NYPMIFA (or “Act”), effective September 17, 2010, is a modified version of the Uniform Prudent Management of Institutional Funds Act (“UPMIFA”). This Advisory will provide a summary of the Act’s highlights and provide Action Items for compliance by affected organizations and their governing boards.

The Act in a Nutshell

  1. NYPMIFA creates a new standard of conduct for managing and investing institutional funds (other than quasi or board-mandated endowments); and
  2. Provides institutions with more flexibility in spending from endowment funds, subject to certain factors.

1. Removes prohibition against spending below historic dollar value (“HDV”) unless the donor directs otherwise.
2. Requires institutions to notify available donors of pre-September 17, 2010 gifts of new spending rules and right to opt out.

Managing and Investing Institutional Funds Under NYPMIFA

As with UPMIFA, NYPMIFA requires governing boards to manage and invest a fund “in good faith and with the care, an ordinarily prudent person would exercise under similar circumstances.” The Act provides specific factors for investing in a prudent manner. Now, when investing, governing boards are required to consider the following factors:

  • general economic conditions;
  • possible effect of inflation or deflation;
  • expected tax consequences;
  • the role that each investment or course of action plays within the overall portfolio of the fund;
  • expected total return from the income and appreciation of investments;
  • other resources of the organization;
  • the needs of the organization and the fund to make distributions and preserve capital; and
  • an asset’s special relationship or special value to the organization’s purposes.

The Act also requires that a fund’s investments be diversified unless the governing board can justify non-diversification under special circumstances. A decision for non-diversification must be reviewed at least annually.

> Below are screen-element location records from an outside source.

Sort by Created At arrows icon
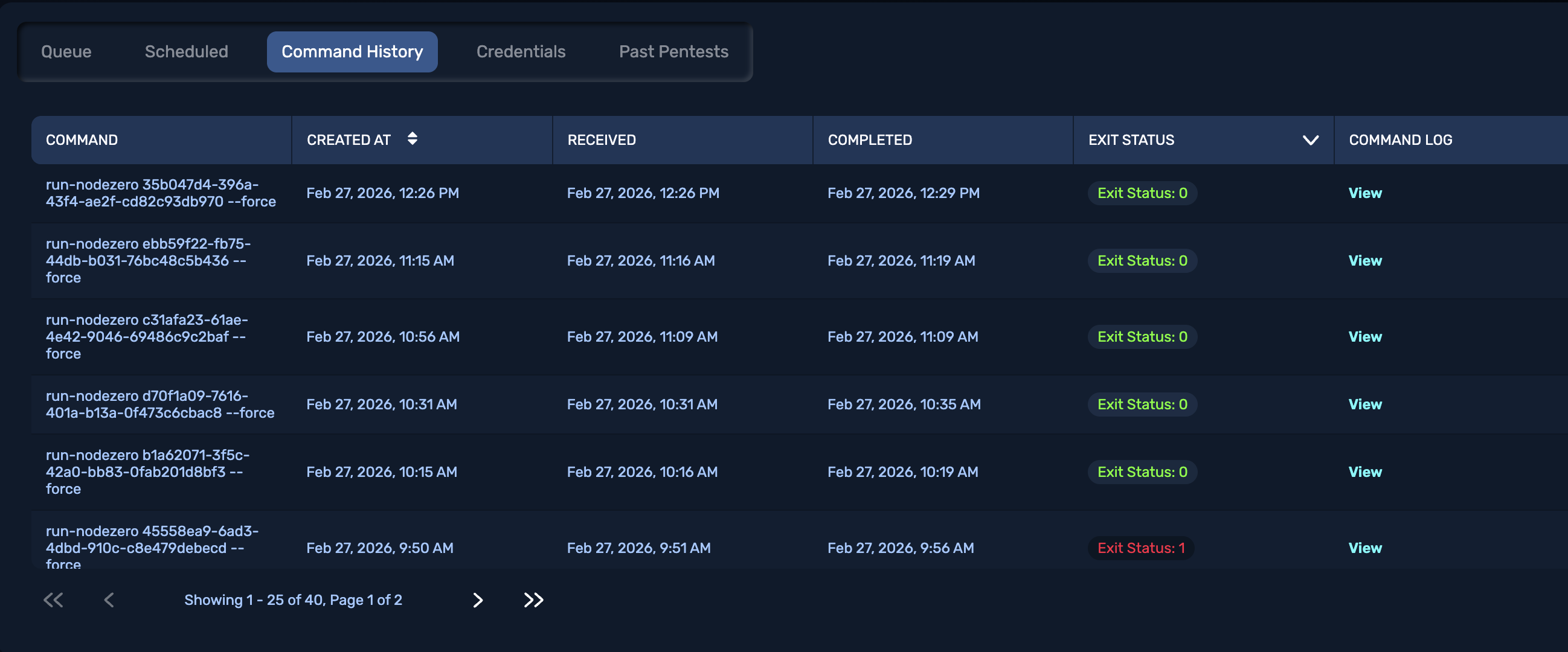The width and height of the screenshot is (1568, 652). 412,139
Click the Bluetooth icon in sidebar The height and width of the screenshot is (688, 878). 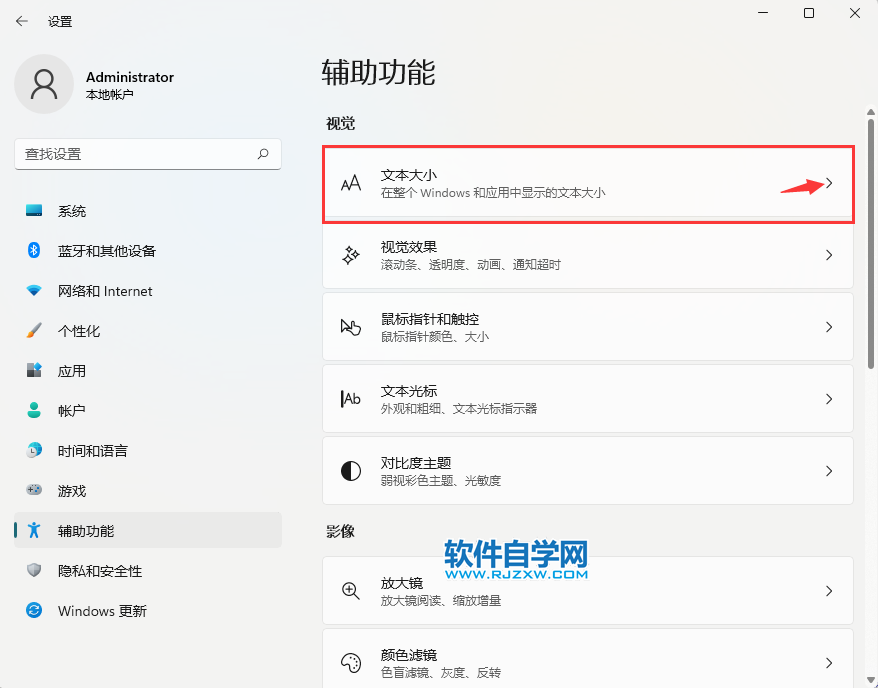point(34,251)
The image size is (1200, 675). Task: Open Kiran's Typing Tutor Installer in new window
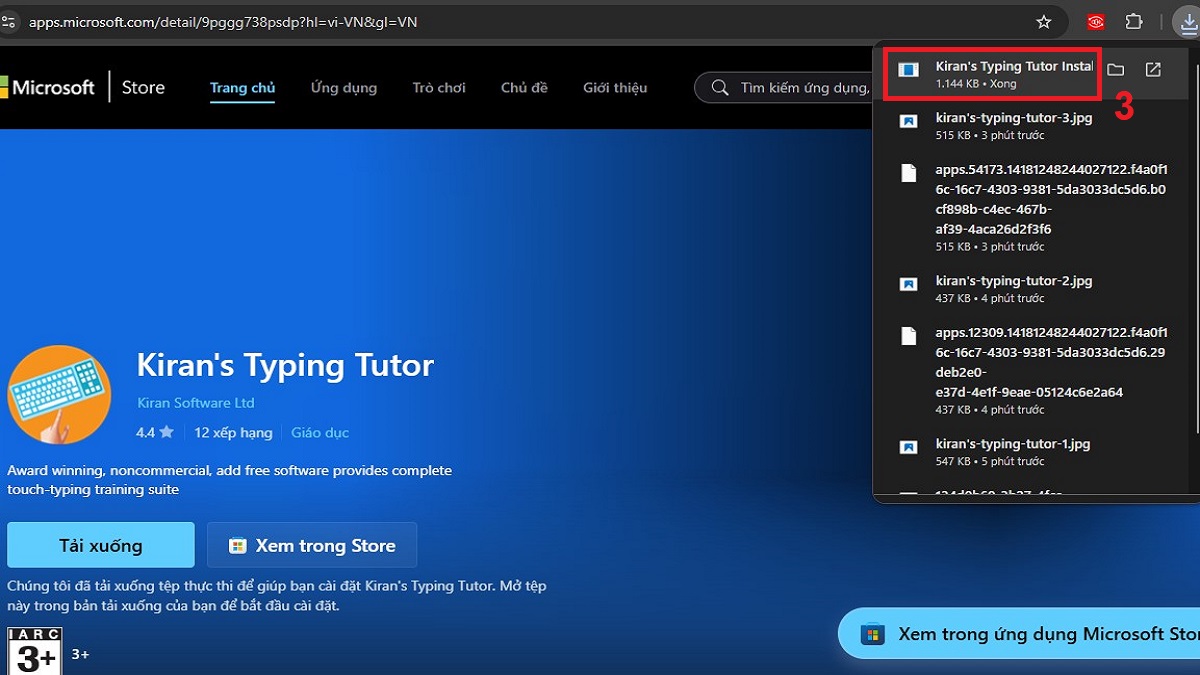tap(1153, 69)
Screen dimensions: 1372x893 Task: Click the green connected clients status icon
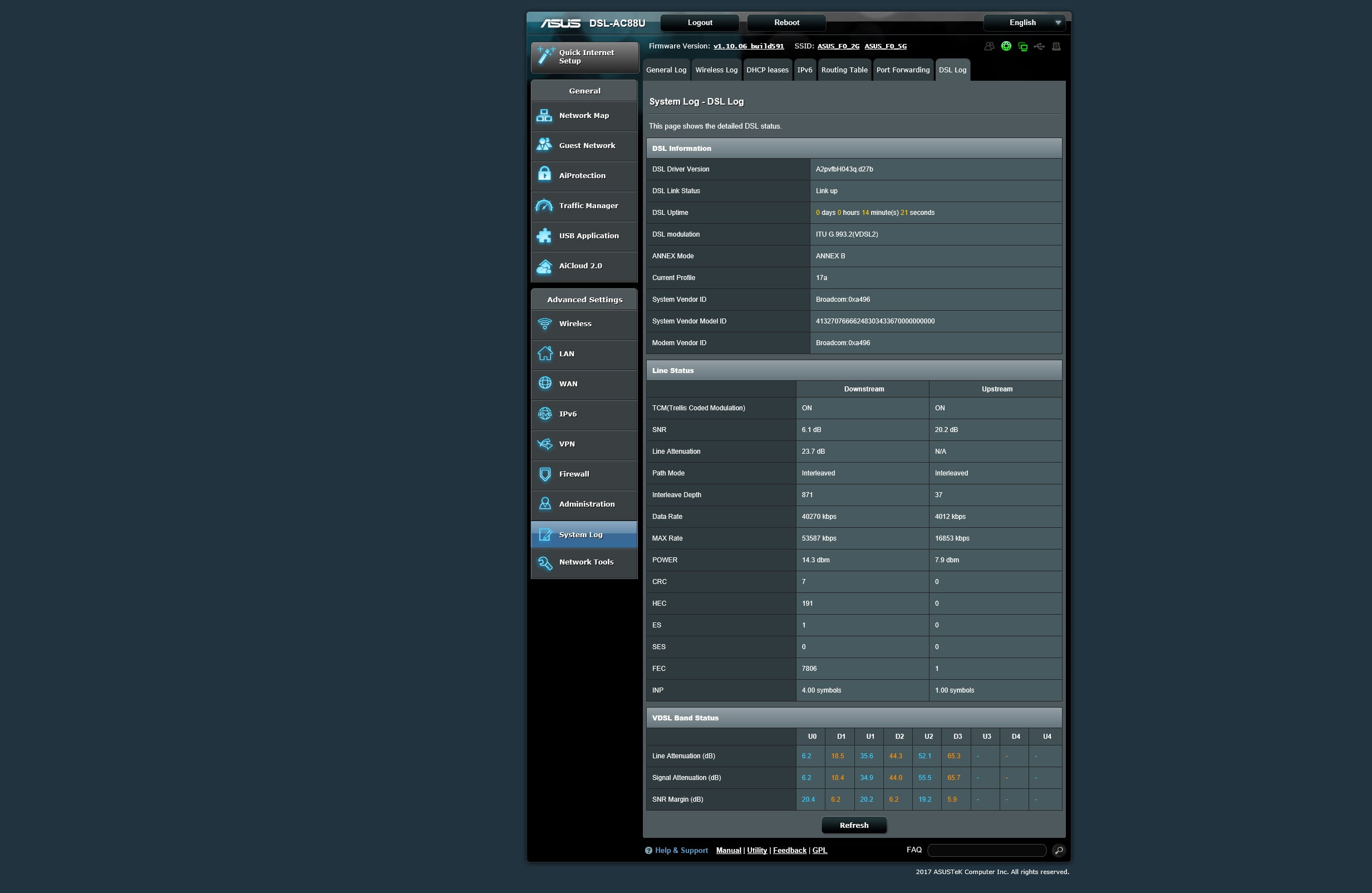[x=1022, y=46]
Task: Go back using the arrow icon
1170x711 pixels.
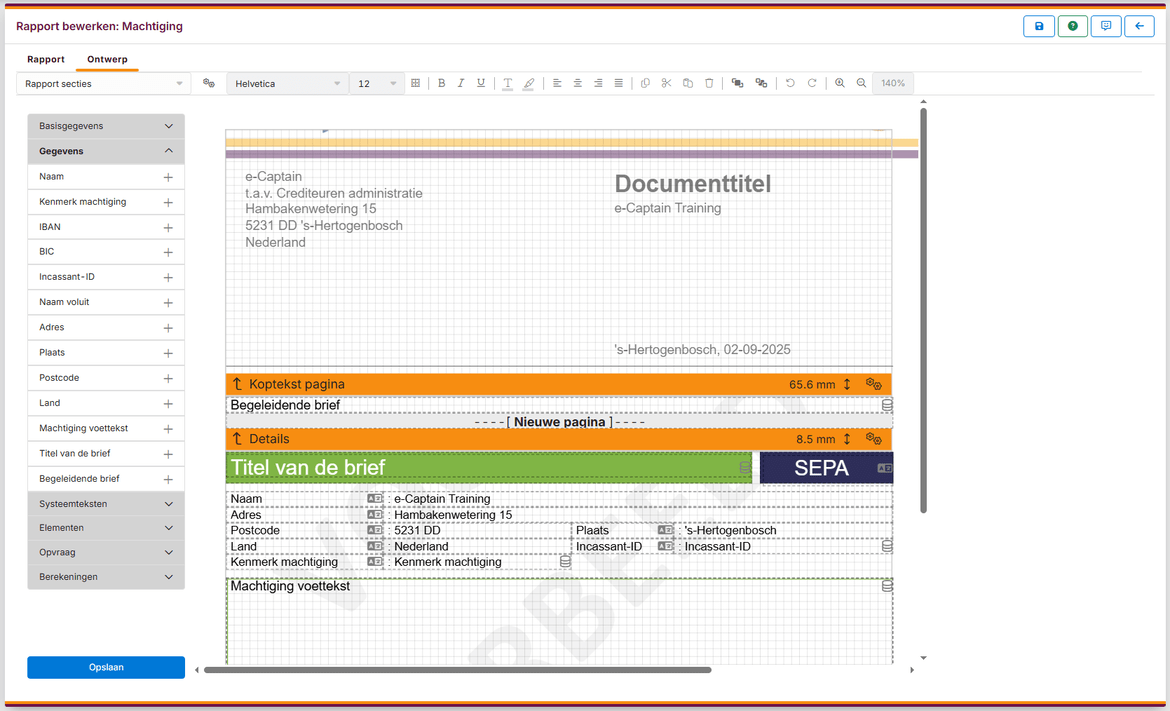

Finally, institutions may delegate the management and investment of an institutional fund to outside managers or investment advisors, unless doing so is restricted by a gift instrument. Such delegation must be done prudently.

Action Items:  (1) Governing boards should create or update written investment policies to comply with NYPMIFA; (2) governing boards should be educated on the new prudence standard for investing; and (3) clear and accurate minutes should be kept by governing boards detailing how each factor was considered when making an investment decision.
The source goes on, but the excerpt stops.